I love jambalaya! I love all Cajun food! OK OK… I love food in general. So sue me! Here’s the problem… I don’t know if I even want to admit it… but we used to have the “box” jambalaya dinner in our weekly rotation. I’M SORRY! I was a little bit desperate, a lotta bit lazy and totally unaware of what we were eating.
Now that we’re eating clean and loving it (and feeling the difference when we DON’T eat clean)… I am constantly searching for new recipes to throw into our rotation. This one is 21 Day Fix Approved and is fantastic – even for those who aren’t on the program.
I found a jambalaya recipe that seemed pretty good, but I like to put my own spin on things to cater to my taste buds (and my family’s). This is a great, simple dinner that you can feed your whole family (crazy toddlers included!). It’s 21 Day Fix APPROVED since you can portion out however many containers you need to fill for your dinner. It’s even better reheated for lunch the next day too. You can’t go wrong with that!
Make this recipe or put your own spin on it and let me know how it turns out. Enjoy!

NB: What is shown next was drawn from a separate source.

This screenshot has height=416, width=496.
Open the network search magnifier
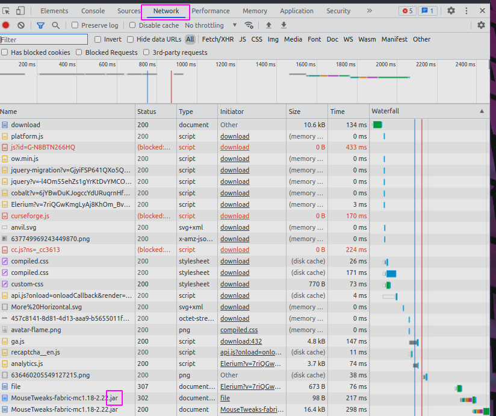click(x=56, y=25)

2 cups cooked brown rice (feel free to use a “ready rice” like Uncle Ben’s brown rice to speed up the process)
1-2 tsp extra virgin olive oil or coconut oil
4 red containers protein of choice (mix-and match as desired): diced chicken breast, shrimp, and/or all-natural turkey or pork sausage)
2 cups bell pepper (any color)
diced (30 ounce can) fire roasted diced tomatoes (use 2 cups of diced / smashed grape or cherry tomatoes in a pinch!)
1 yellow or white onion, chopped
3 garlic cloves, minced (or grated)
2 tsp. each garlic powder, onion powder, paprika, dried thyme, black pepper, cayenne pepper, plus ½ tsp. sea salt
Hot sauce to taste
In a sauté pan, brown protein over medium -high heat with 1 tsp extra virgin olive oil or coconut oil.
Remove proteins from pan and place in a bowl and cover with foil to keep warm. In the same pan, drizzle a little more EVOO and reduce heat to medium/ medium-low.
Sauté onions, peppers, and garlic until tender. Season with hot sauce as desired. Add the tomatoes into the pan and allow the tomatoes to heat through. Sprinkle with seasonings and stir.
Add your cooked brown rice to the pan and stir. Add the cooked protein back to the pan as well.
Give it a good stir so that everything is evenly combined. Add more hot sauce to taste.
I served mine over sauteed kale and spinach to get an extra green container in for the day, but you can certainly eat it on its own. Enjoy!